*DOCUMENT PASSAGE:*
────────────────────────────────────────

Skip to content

Download website with wget

There is plenty options, but easiest one is use command line. The wget is command line utility allows you to download whole web pages, files and images from the specific URL.

Follow command works just fine:

Terminal window
wget -nd -nc -np \
-e robots=off \
--recursive -p \
--level=1 \
--accept jpg,jpeg,png,gif \
[example.website.com]

What’s mean all that?

  • -nd, --no-directories: Do not create a hierarchy of directories when retrieving recursively.
  • -nc, --no-clobber: Do not overwrite existing files.
  • -np, --no-parent: Do not ever ascend to the parent directory when retrieving recursively.
  • -e robots=off: execute command robots=off as if it was part of .wgetrc file. This turns off the robot exclusion which means you ignore robots.txt and the robot meta tags (you should know the implications this comes with, take care).
  • -r, --recursive: Turn on recursive retrieving
  • -p, --page-requisites: Download all the files that are necessary.
  • -l depth, --level=depth: Specify recursion maximum depth level.
  • -A, --accept: Accepted file extensions.

Other useful download options:

  • -H: span hosts (wget doesn’t download files from different domains or subdomains by default)
  • --random-wait: This option causes the time between requests to vary between 0.5 and 1.5
  • --wait 1.0: Wait the specified number of seconds between the retrievals.
  • --limit-rate=amount: Limit the download speed to amount bytes per second
  • -U "Mozilla/5.0 (Windows NT 10.0; Win64; x64) AppleWebKit/537.36 (KHTML, like Gecko) Chrome/74.0.3729.169 Safari/537.36": Identify as agent-string to the HTTP server as Mozilla Firefox from Windows

Read more on wget manual page.

Real world example

Download all Homophones, Weakly images since 2011

Terminal window
wget -nd -nc -np \
-e robots=off \
--recursive -p \
--level=1 \
--accept jpg,jpeg \
-H --random-wait \
-U "Mozilla/5.0 (Windows NT 10.0; Win64; x64) AppleWebKit/537.36 (KHTML, like Gecko) Chrome/74.0.3729.169 Safari/537.36" \
http://homophonesweakly.blogspot.com/{2011..2019}

Download website mirror

Terminal window
wget --mirror \
--convert-links \
--adjust-extension \
--page-requisites \
--no-parent \
--no-check-certificate http://example.com

────────────────────────────────────────

*STORED DATA:*
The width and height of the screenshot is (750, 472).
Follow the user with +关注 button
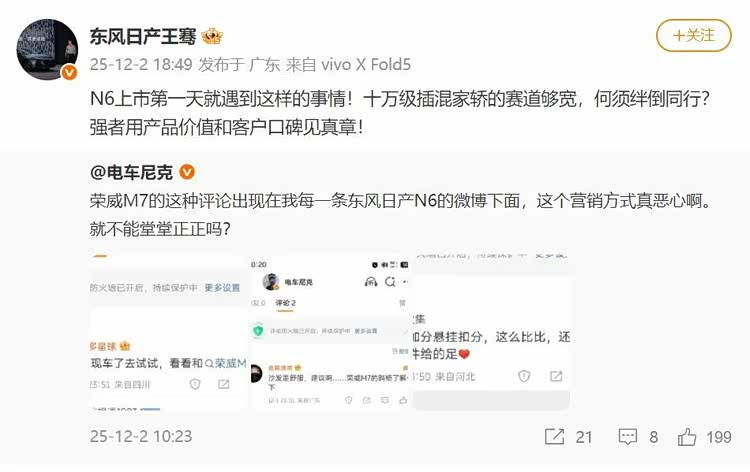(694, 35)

────────────────────────────────────────

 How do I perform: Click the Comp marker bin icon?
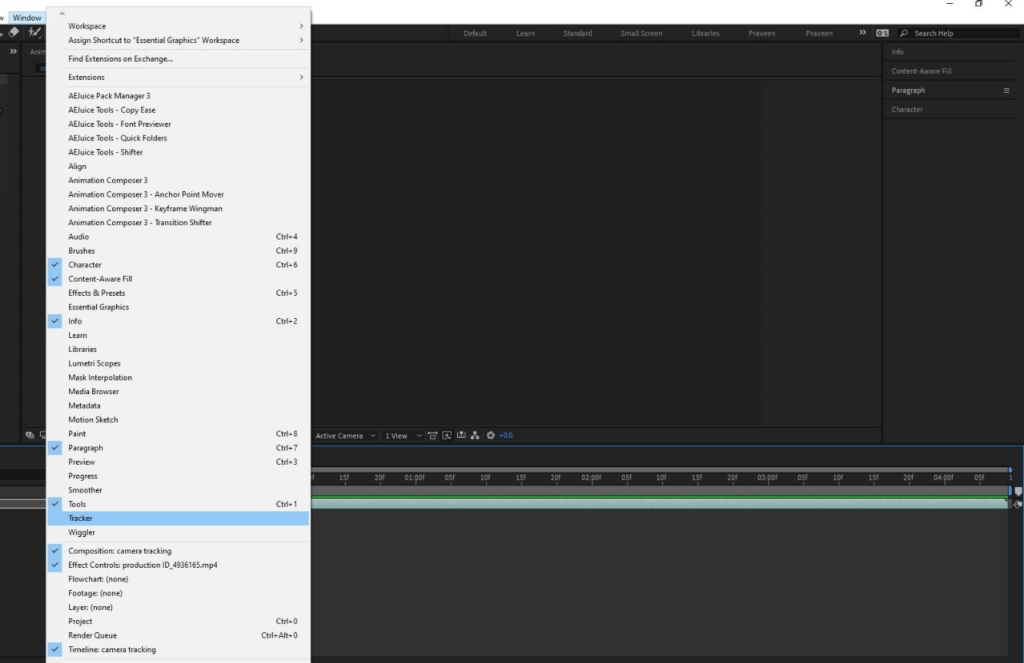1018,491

────────────────────────────────────────

*SET EXERCISE A:*
In the wget page, translate this sentence into Spanish: "Do not create a hierarchy of directories when retrieving recursively."
*SET EXERCISE B:*
Filter the rows above, keeping only the lines that include the word "icon".

*CORRECT OUTPUT A:*
No crear una jerarquía de directorios al recuperar de forma recursiva.

*CORRECT OUTPUT B:*
 How do I perform: Click the Comp marker bin icon?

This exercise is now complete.